> TEXTO DE ORIGEM
# # #
Para sustentar o seu pedido, a Requerente alega, em síntese:
- A Requerente foi notificada das liquidações de Imposto Único de Circulação indicadas, tendo procedido ao seu pagamento.
- Considera, porém, que as liquidações são ilegais, pois não era ela, Requerente, a proprietária dos veículos à data da verificação do facto tributário.
- Das liquidações impugnadas, quatro (números 2011..., 2009..., 2012... e 2010...) foram alienadas e registadas em nome dos adquirentes até ao termos do prazo de 60 dias após a data da atribuição da matrícula;
- As restantes liquidações impugnadas dizem respeito a viaturas alienadas no prazo de 60 dias após a data da atribuição da matrícula mas registadas em nome do adquirente após esse prazo ou não registadas em nome do adquirente;
- Que a Requerente já não era proprietária destes veículos na data dos factos tributários prova-se pelas facturas de venda e pelos extractos contabilísticos da conta “clientes” da contabilidade da Requerente;
- Os artigos 2º, 3º, 4º e 6º do Código do Imposto Único de Circulação (doravante CIUC), impõem a conclusão de que o sujeito passivo do imposto é o proprietário do veículo no termos do prazo de 60 dias após a data da atribuição da matrícula;
- De acordo com o n.º 1 do artigo 17.º do Código do IUC que “No ano da matrícula ou registo do veículo em território nacional, o imposto é liquidado pelo sujeito passivo do imposto nos 30 dias posteriores ao termo do prazo legalmente exigido para o respetivo registo;”
- De acordo com o disposto nos n.os1 e 2 do artigo 42.º do Regulamento do Registo de Automóveis, aprovado pelo Decreto-Lei n.º 55/75, de 12 de fevereiro, o registo deve ser requerido no prazo de 60 dias contados da data da atribuição da matrícula;
- Por fim, estipula o n.º 1 do artigo 18.º do Código do IUC que “Na ausência de registo de propriedade do veículo efetuado dentro do prazo legal, o imposto devido no ano da matrícula é liquidado e exigido: a) Ao sujeito passivo do imposto sobre veículos com base na declaração aduaneira do veículo, ou com base na declaração complementar de veículos em que assenta a liquidação desse imposto, ainda que não seja devido; b) Ao declarante da declaração aduaneira de veículo quando se trate de veículos pesados”.
# # #
> SECÇÃO DE DADOS
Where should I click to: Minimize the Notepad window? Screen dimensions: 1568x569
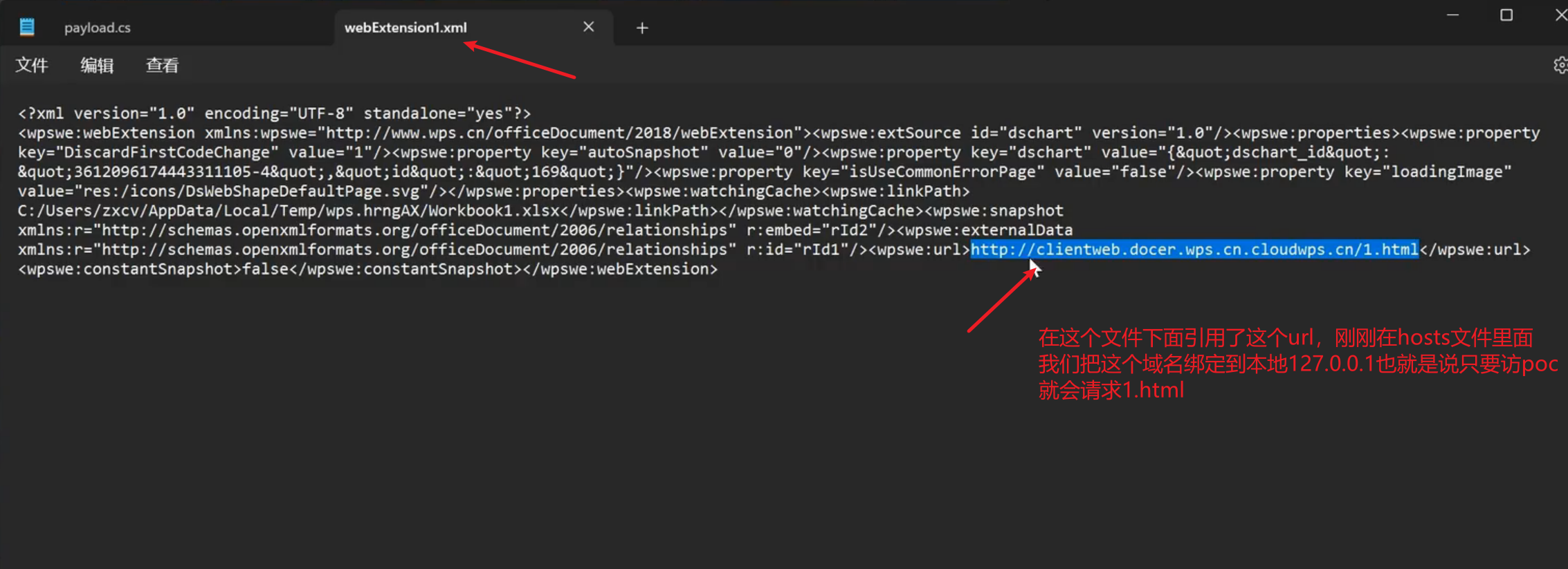[1452, 15]

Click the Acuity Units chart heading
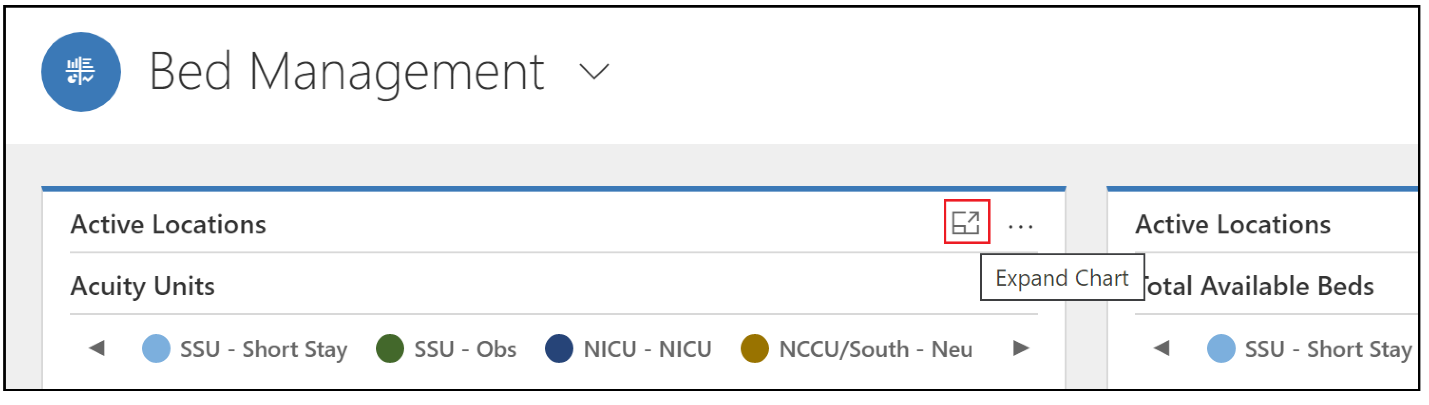[x=143, y=287]
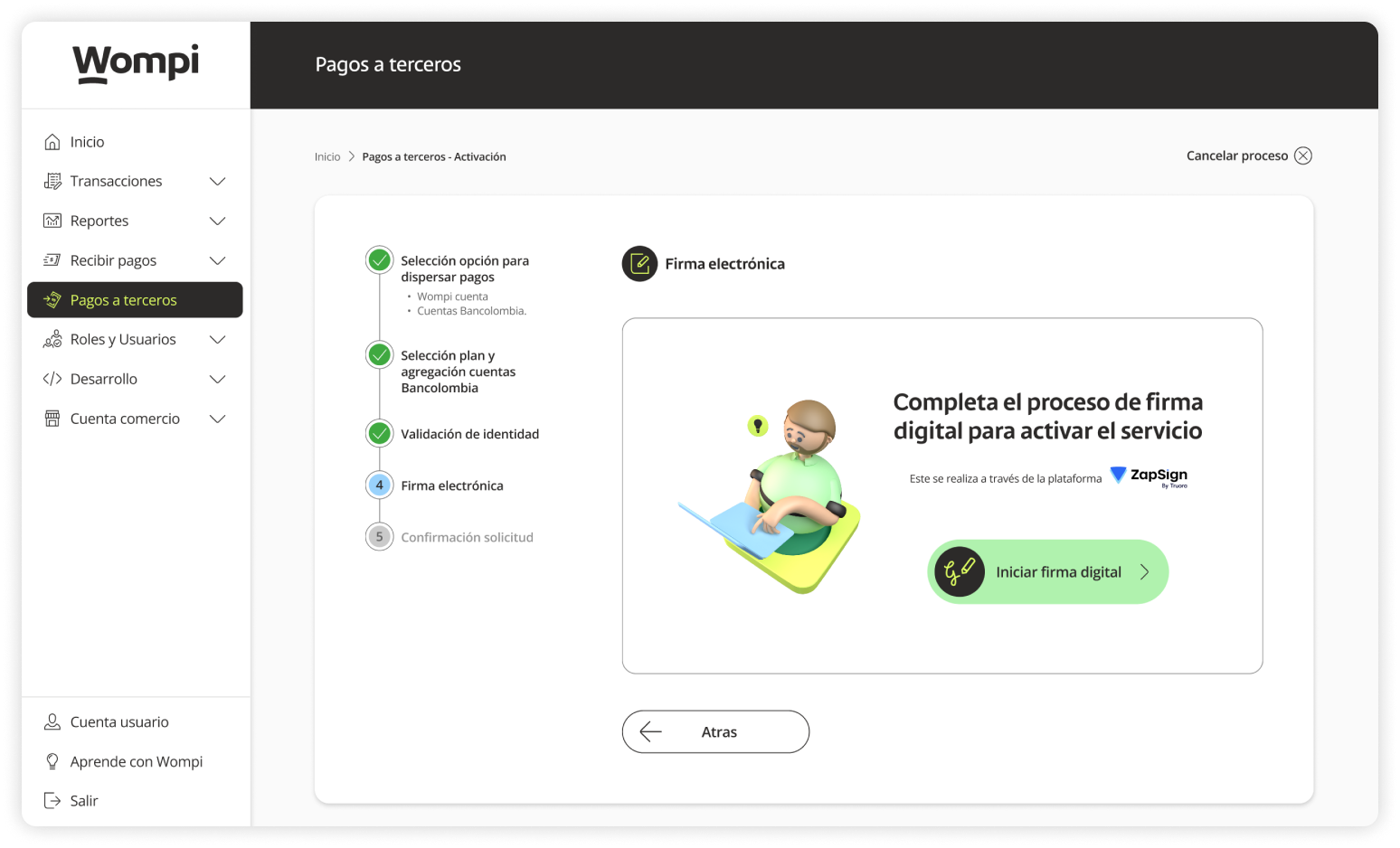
# # #
> TAREFA PROPOSTA 1
Transcreva, do texto sobre as liquidações do IUC, o trecho que começa nas palavras "- Considera, porém, que" e termina em "do facto tributário.".
> TAREFA PROPOSTA 2
Responda, com base no texto sobre as liquidações do IUC:
(a) Quantas das liquidações impugnadas respeitam a veículos alienados e registados em nome dos adquirentes dentro do prazo de 60 dias?
(b) Segundo o n.º 1 do artigo 17.º do Código do IUC, em quantos dias após o termo do prazo de registo é liquidado o imposto no ano da matrícula?
(c) Que diploma aprovou o Regulamento do Registo de Automóveis?

> RESULTADO DA TAREFA 1
- Considera, porém, que as liquidações são ilegais, pois não era ela, Requerente, a proprietária dos veículos à data da verificação do facto tributário.

> RESULTADO DA TAREFA 2
(a) Quatro.
(b) Nos 30 dias posteriores.
(c) O Decreto-Lei n.º 55/75, de 12 de fevereiro.